Assigned task: Set the pictures aside and set down only the lines from the line holding "Open the Erinnerung E-Mail type dropdown" through the end of the entries below, ends included.

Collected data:
***
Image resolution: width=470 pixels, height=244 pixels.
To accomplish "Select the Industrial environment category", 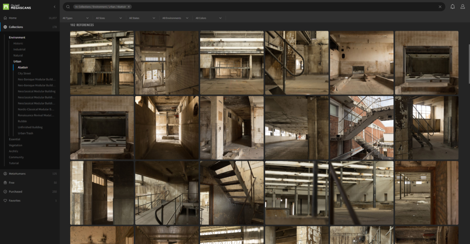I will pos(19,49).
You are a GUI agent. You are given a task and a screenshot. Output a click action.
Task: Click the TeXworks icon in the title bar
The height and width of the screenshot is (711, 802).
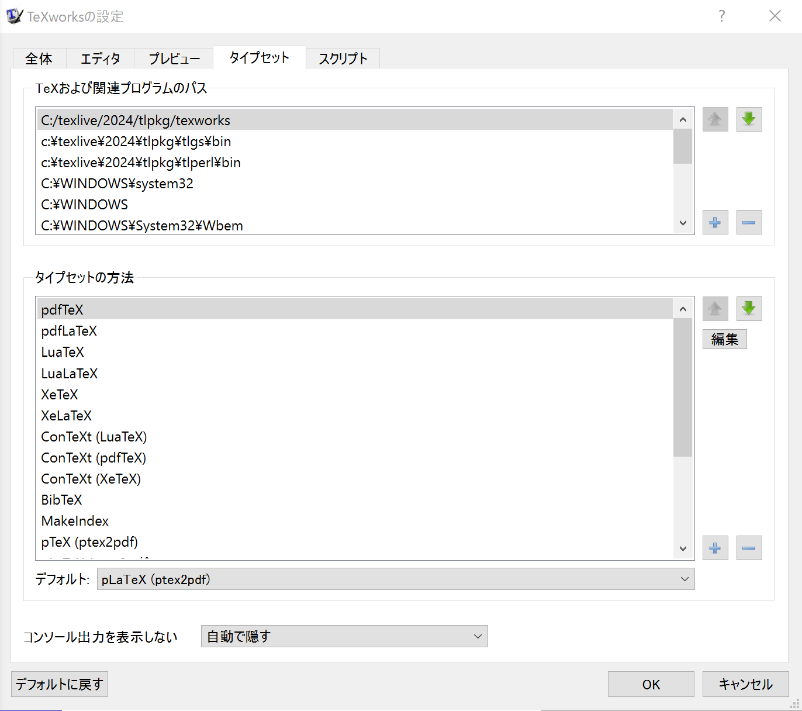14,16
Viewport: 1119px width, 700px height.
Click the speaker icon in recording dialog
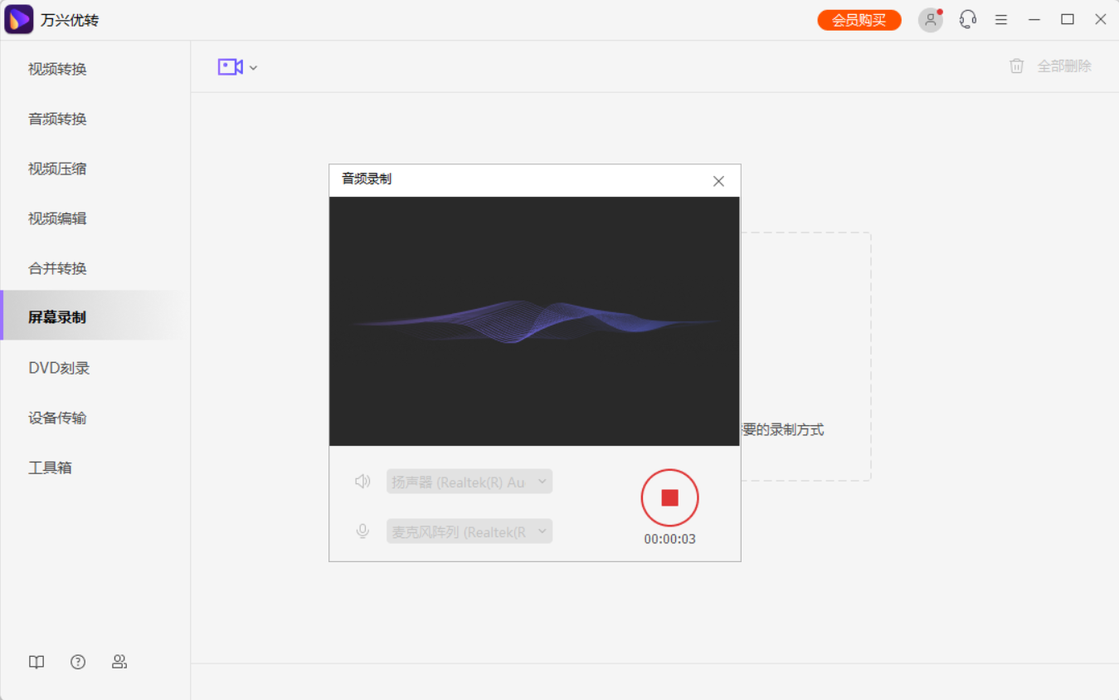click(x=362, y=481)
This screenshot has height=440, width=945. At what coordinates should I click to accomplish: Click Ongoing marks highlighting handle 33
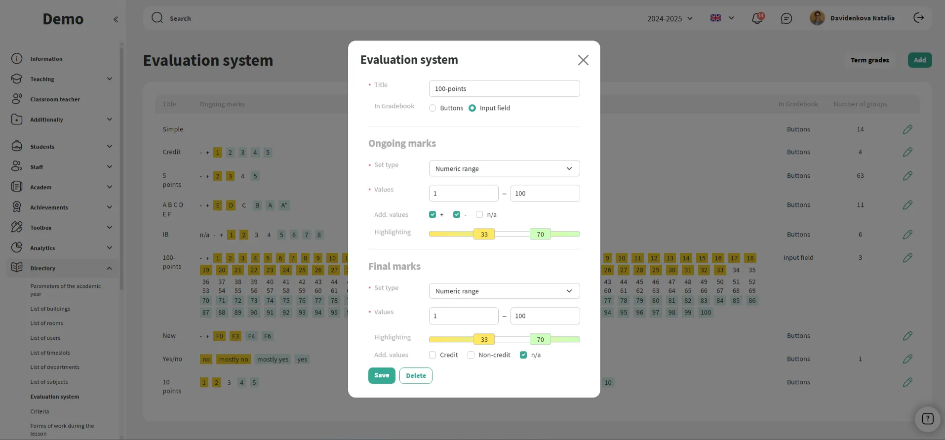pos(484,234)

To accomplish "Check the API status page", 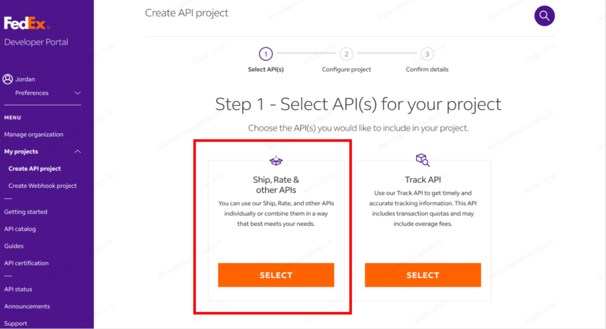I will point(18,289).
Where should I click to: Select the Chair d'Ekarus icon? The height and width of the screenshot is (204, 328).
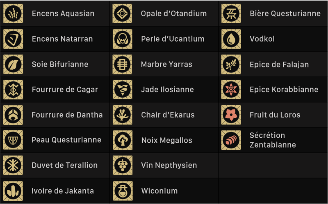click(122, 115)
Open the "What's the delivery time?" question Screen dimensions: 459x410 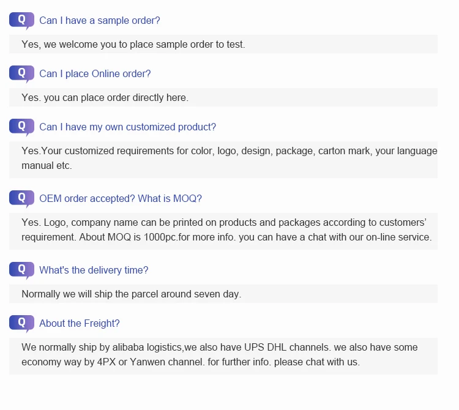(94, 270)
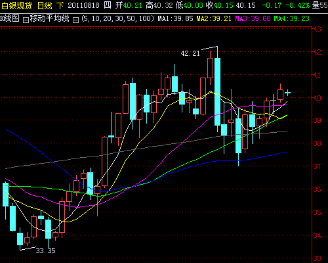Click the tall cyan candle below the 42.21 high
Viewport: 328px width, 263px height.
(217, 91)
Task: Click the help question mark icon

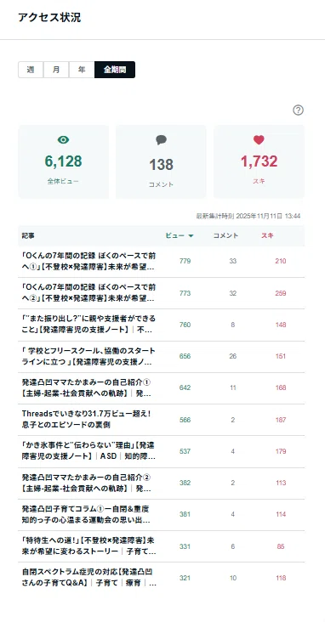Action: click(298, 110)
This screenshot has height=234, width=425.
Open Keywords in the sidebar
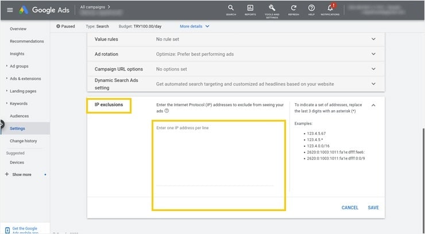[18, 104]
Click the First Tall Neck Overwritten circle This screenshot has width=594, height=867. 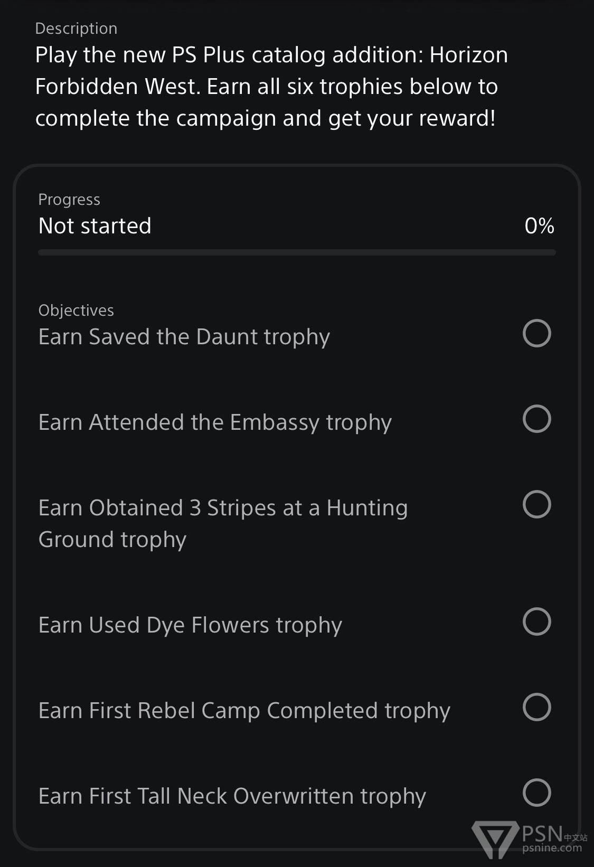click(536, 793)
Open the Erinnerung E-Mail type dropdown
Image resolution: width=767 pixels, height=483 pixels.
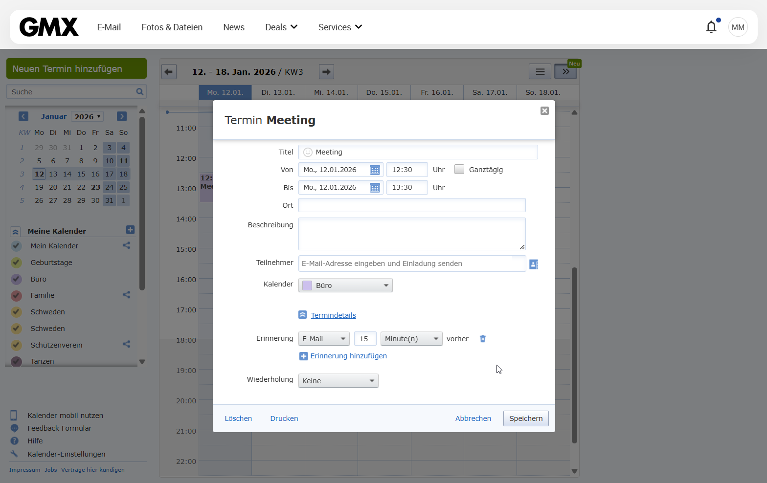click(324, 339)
***
Your solution:
Open the Erinnerung E-Mail type dropdown
Image resolution: width=767 pixels, height=483 pixels.
click(324, 339)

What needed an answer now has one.